(Extracted records):
::::::::::

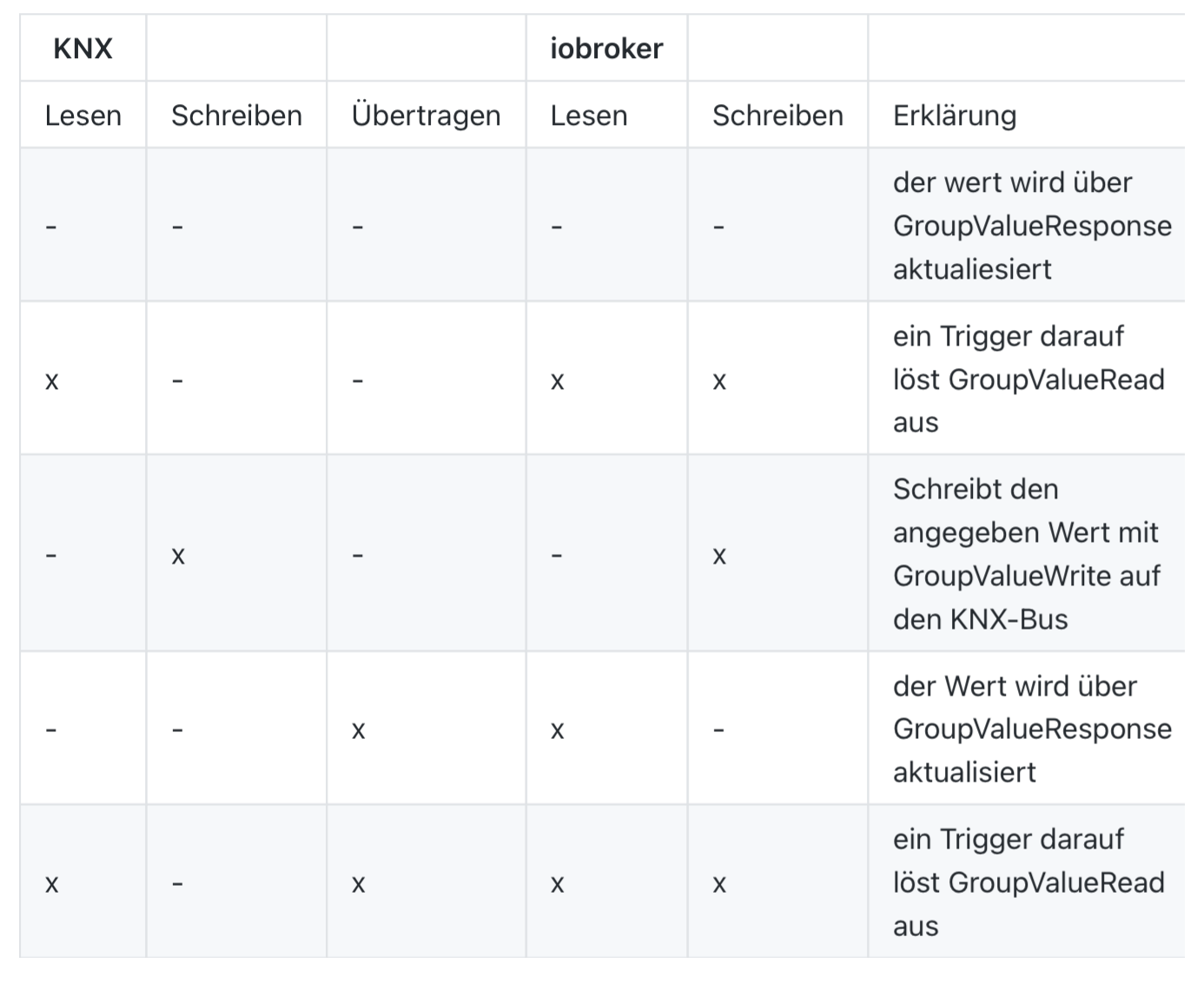The width and height of the screenshot is (1204, 983).
Task: Select 'der wert wird über GroupValueResponse aktualiesiert' text
Action: [x=1032, y=226]
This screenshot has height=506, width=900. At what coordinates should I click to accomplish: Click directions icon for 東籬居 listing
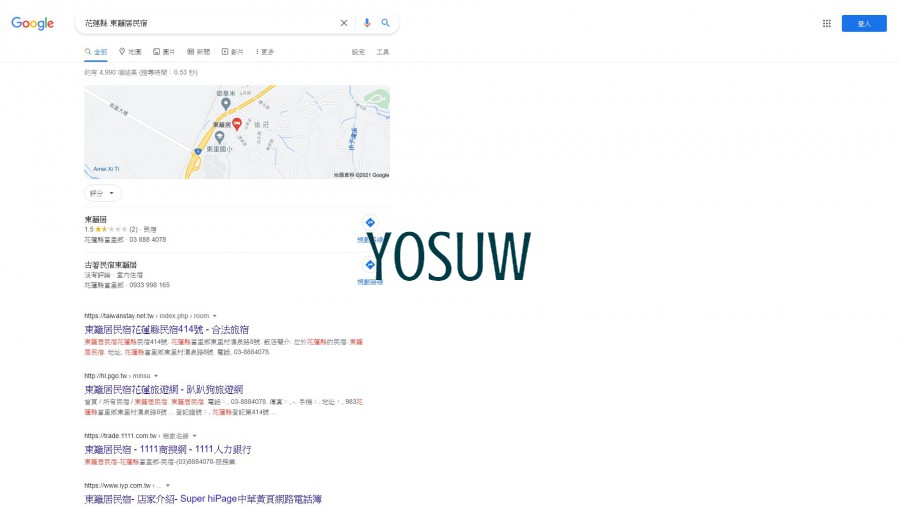tap(370, 223)
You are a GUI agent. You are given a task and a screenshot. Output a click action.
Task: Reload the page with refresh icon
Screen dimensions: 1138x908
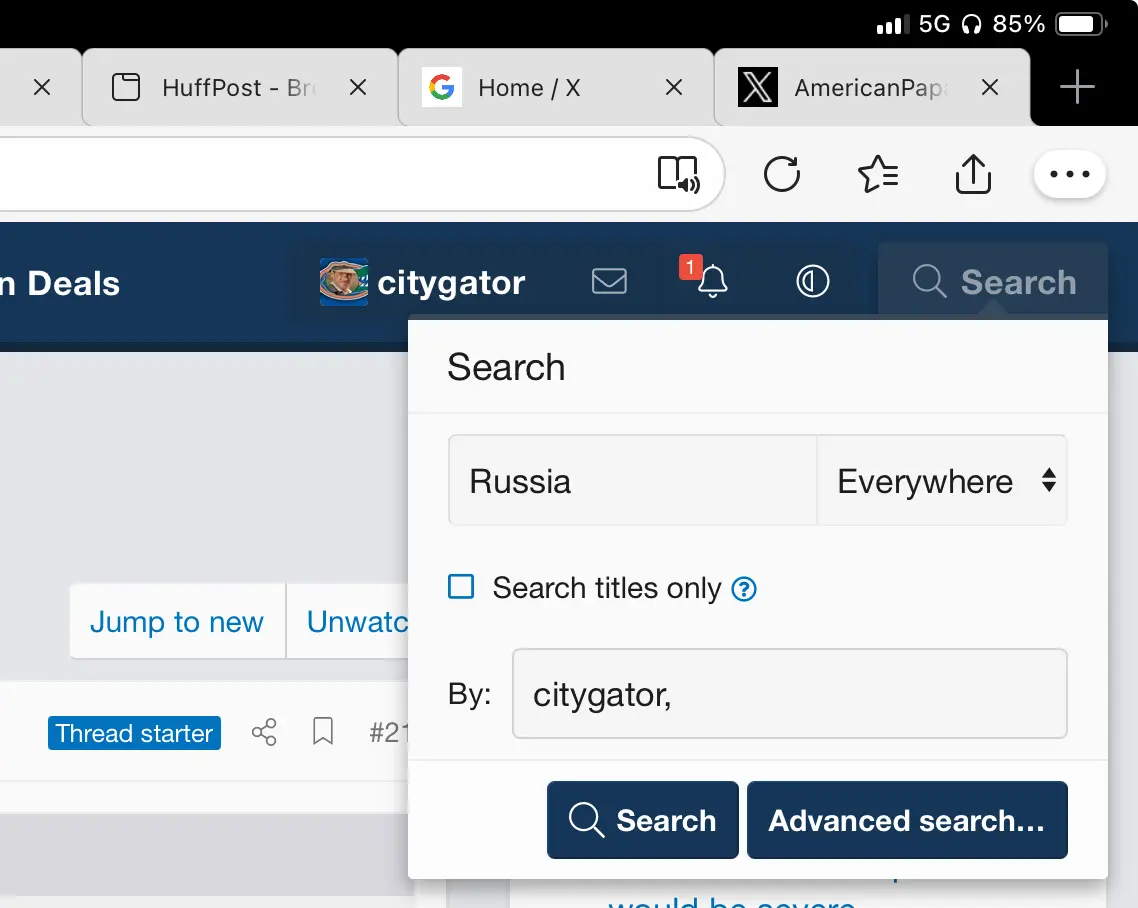click(781, 175)
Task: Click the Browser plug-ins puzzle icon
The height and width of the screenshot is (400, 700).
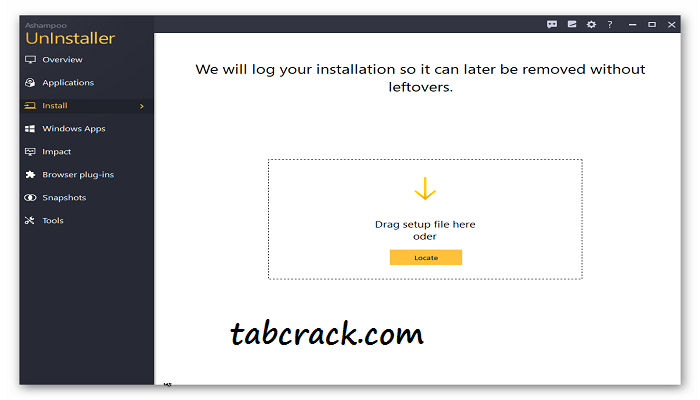Action: coord(30,175)
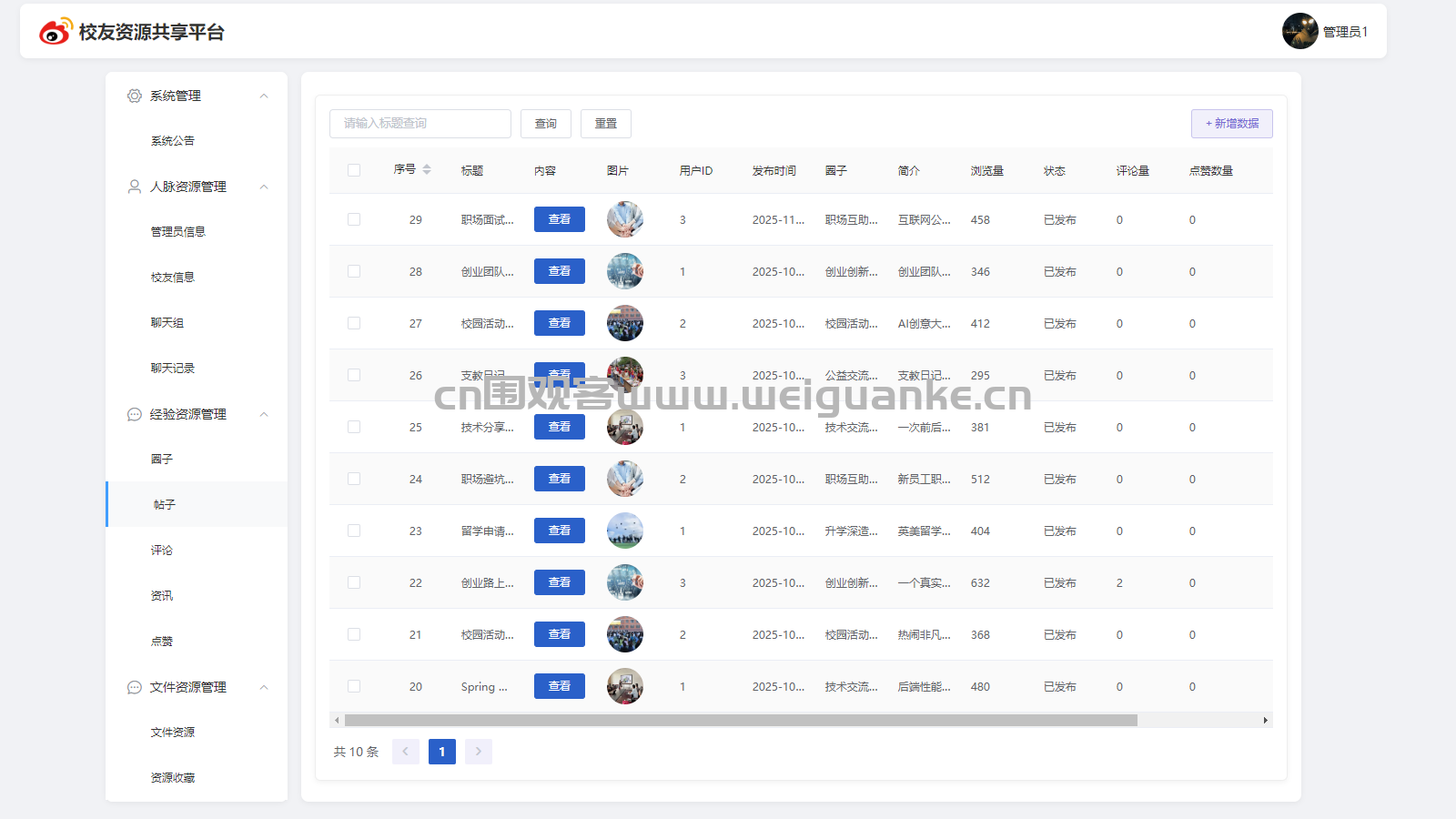Image resolution: width=1456 pixels, height=819 pixels.
Task: Click 查看 button for row 28
Action: pyautogui.click(x=559, y=271)
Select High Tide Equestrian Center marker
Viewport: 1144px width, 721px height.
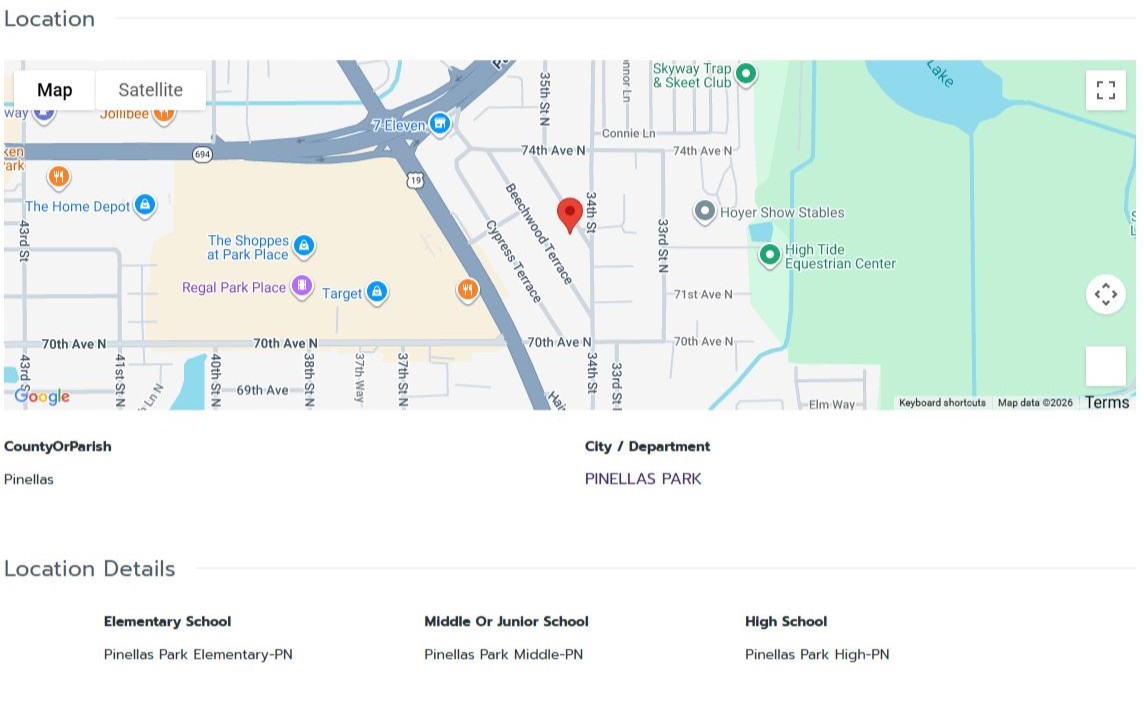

::::::::::

(What to produce):
Going from the line with "This screenshot has" to the last line of the listing, write out each line exactly and nothing else. Leave out all pictures.

(Problem solution):
This screenshot has height=506, width=900. At what coordinates should I click to accomplish: Click directions icon for 東籬居 listing
tap(370, 223)
You are a GUI agent. You are given a task and a screenshot. Output a click action.
Task: Reload the page with refresh icon
Screen dimensions: 1138x908
click(781, 175)
Task: Click the Browser plug-ins puzzle icon
The height and width of the screenshot is (400, 700).
Action: coord(30,175)
Image resolution: width=1456 pixels, height=819 pixels.
Task: Click 查看 button for row 28
Action: pyautogui.click(x=559, y=271)
Select High Tide Equestrian Center marker
Viewport: 1144px width, 721px height.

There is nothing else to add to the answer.